Namu 14 : Mungkin Sebentar Lagi

5.2K 663 67
                                    

Sehun ingat bahwa dulu ia sering kali mencuri pandang saat ibunya sedang menyuapi Baekhyun di teras rumah. Ia akan berdiam diri di kejauhan. Membuka mulut lebar-lebar seolah sendok di tangan Na Ra ditujukan untuknya. Lalu ikut tersenyum saat Na Ra tertawa bangga karena makanan di piringnya habis.

Perasaan itu, sensasi perih yang ada di hatinya membekas sampai saat ini. Sehun juga masih ingat betapa dia harus terpaksa mundur hanya karena Baekhyun berhasil menyadari keberadaannya.

Sehun kecil, tak ubahnya seperti pencuri perhatian yang gagal melakukan aksi.

Sehun kecil keluar dari kamarnya membawa cinta, tapi kembali tanpa membawa apa-apa. Hanya kecewa yang bertumpuk, dari satu hingga seribu.

Dari seribu, hingga tak tahu lagi cara menghitungnya.

Sehun menghela napas. Dia melamun di sebuah tangga penyeberangan jalan yang sepi sambil menatap ke arah langit malam.

Mungkin, dua jam sudah dia lewati begitu saja. Dari pejalan kaki yang masih lalu lalang pergi, hingga akhirnya tempat itu ia kuasai sendiri.

"Kau di sini rupanya." Chanyeol datang dari atas sambil membawa sebuah jaket. "Aku mencarimu ke mana-mana. Bilangnya mau mencari makan, sampai malam begini masih belum pulang juga."

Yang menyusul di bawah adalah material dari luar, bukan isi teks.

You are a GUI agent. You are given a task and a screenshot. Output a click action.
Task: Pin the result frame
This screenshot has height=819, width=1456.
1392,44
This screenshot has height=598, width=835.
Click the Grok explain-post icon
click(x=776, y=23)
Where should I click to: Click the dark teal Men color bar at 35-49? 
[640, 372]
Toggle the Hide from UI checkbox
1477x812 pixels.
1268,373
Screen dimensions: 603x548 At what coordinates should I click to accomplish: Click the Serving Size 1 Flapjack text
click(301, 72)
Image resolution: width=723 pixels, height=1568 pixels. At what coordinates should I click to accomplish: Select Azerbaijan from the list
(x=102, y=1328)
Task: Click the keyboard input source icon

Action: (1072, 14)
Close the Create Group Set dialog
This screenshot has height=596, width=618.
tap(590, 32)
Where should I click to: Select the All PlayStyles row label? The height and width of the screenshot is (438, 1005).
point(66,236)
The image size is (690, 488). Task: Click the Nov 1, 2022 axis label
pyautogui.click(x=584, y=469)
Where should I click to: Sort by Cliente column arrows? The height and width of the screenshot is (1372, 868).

Sehun tersenyum tipis. Lalu menurut saja saat Chanyeol menyelimuti punggungnya dengan jaket yang dia bawa. "Sudah makan?"

"Sudah."

"Bohong. Ayo pulang, makanan dari ayahmu yang sangat banyak itu bisa kita hangatkan lagi."

Chanyeol nyaris beranjak sambil menarik tangan Sehun kalau saja Sehun tidak memilih untuk bergeming dan mempertahankan tubuhnya di anak tangga itu.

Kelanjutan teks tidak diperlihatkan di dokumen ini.